Small, repeatable wins are often buried in manual tweak-and-measure loops. Automating that loop — propose, run, measure, keep or revert — both accelerates discovery and preserves auditability. This extension equips a terminal-native AI coding agent with that exact workflow so micro-optimizations can be explored continuously and reproducibly.
What Sets It Apart
- Extension + skill separation: the extension provides run/log tools and a live widget, while the skill encodes domain knowledge (how to form experiments, session files, and finalize kept changes). This keeps the core loop domain-agnostic while letting you swap domain logic.
- Persistent, branch-aware history: experiments append to autoresearch.jsonl and a session document so a fresh agent can resume a loop without cached context. Kept experiments can be split into independent reviewable branches, making autonomous changes review-friendly.
- Statistical guardrails: computes a MAD-based confidence score after a few runs to highlight likely real improvements vs noise, and supports optional backpressure checks to block unsafe keeps (tests/types/lint).
- Practical scope: designed for optimization targets that are easy to run locally or in short jobs — test runtime, bundle size, build speed, lighthouse scores, or short training runs — with tooling to time commands and capture structured metric lines.
Who It's For (and tradeoffs)
Great fit if you already use the pi terminal agent and want to automate repetitive optimization cycles without building orchestration yourself. It’s useful for maintainers who want machine-assisted idea generation plus automated measurement and safe git workflows (auto-commit, revert, branch finalization).

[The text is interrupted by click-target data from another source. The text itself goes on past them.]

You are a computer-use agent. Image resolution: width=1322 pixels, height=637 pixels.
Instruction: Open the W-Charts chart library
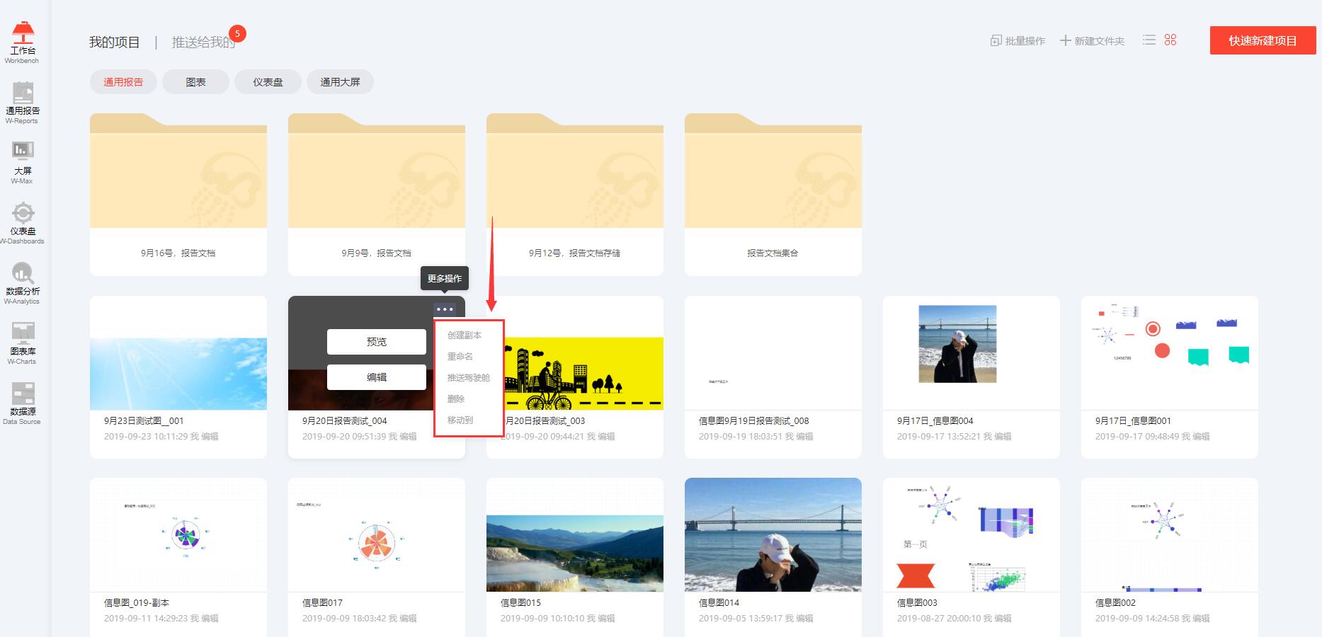click(x=23, y=342)
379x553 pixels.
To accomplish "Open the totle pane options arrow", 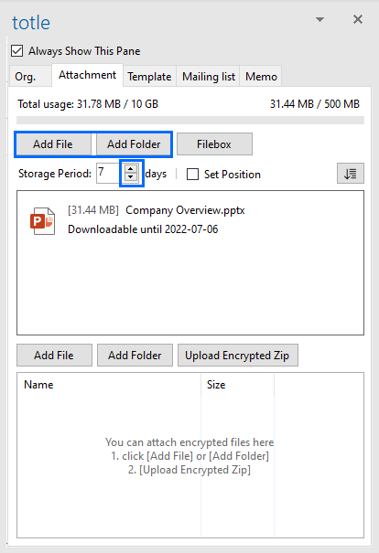I will click(x=319, y=19).
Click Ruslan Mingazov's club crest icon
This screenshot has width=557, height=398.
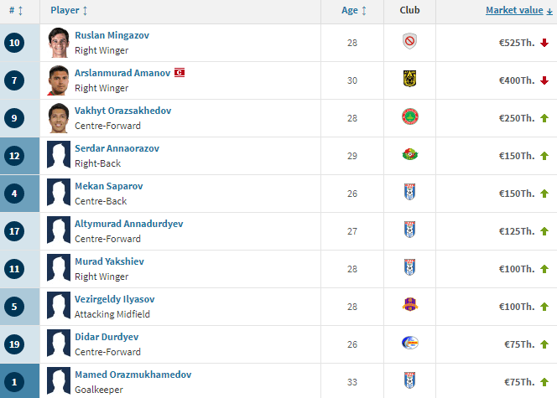click(x=409, y=42)
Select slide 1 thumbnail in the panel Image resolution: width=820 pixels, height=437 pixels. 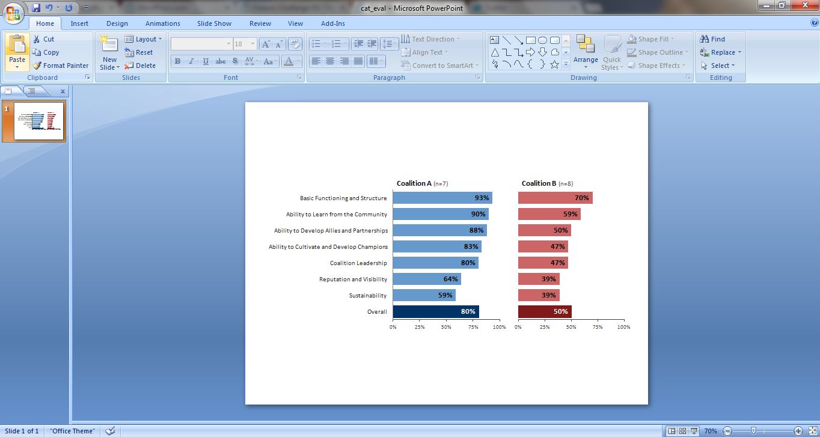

Look elsewhere if you need large-scale distributed experiment orchestration, guaranteed low-variance ML training at production scale, or a web GUI-first experience — this is terminal-first and assumes short, repeatable measurements and an LLM provider configured for pi. Autonomous loops can also increase API/token spend and may require extra run repetition to overcome noisy metrics.
Where it fits
Best used as a lightweight, developer-facing layer on top of existing projects: start sessions with a focused objective (metric, command, files in scope) and let the agent run iterative experiments. Use hooks and checks to integrate external reporting, notifications, or stricter correctness gates.
How it works (brief)
The skill creates session artifacts (autoresearch.md, autoresearch.sh, autoresearch.jsonl). The extension offers tools: init_experiment, run_experiment (times commands and parses METRIC lines), and log_experiment (records, auto-commits, updates widget). After a session, a finalize skill can group kept changes and create independent branches from the merge-base for human review.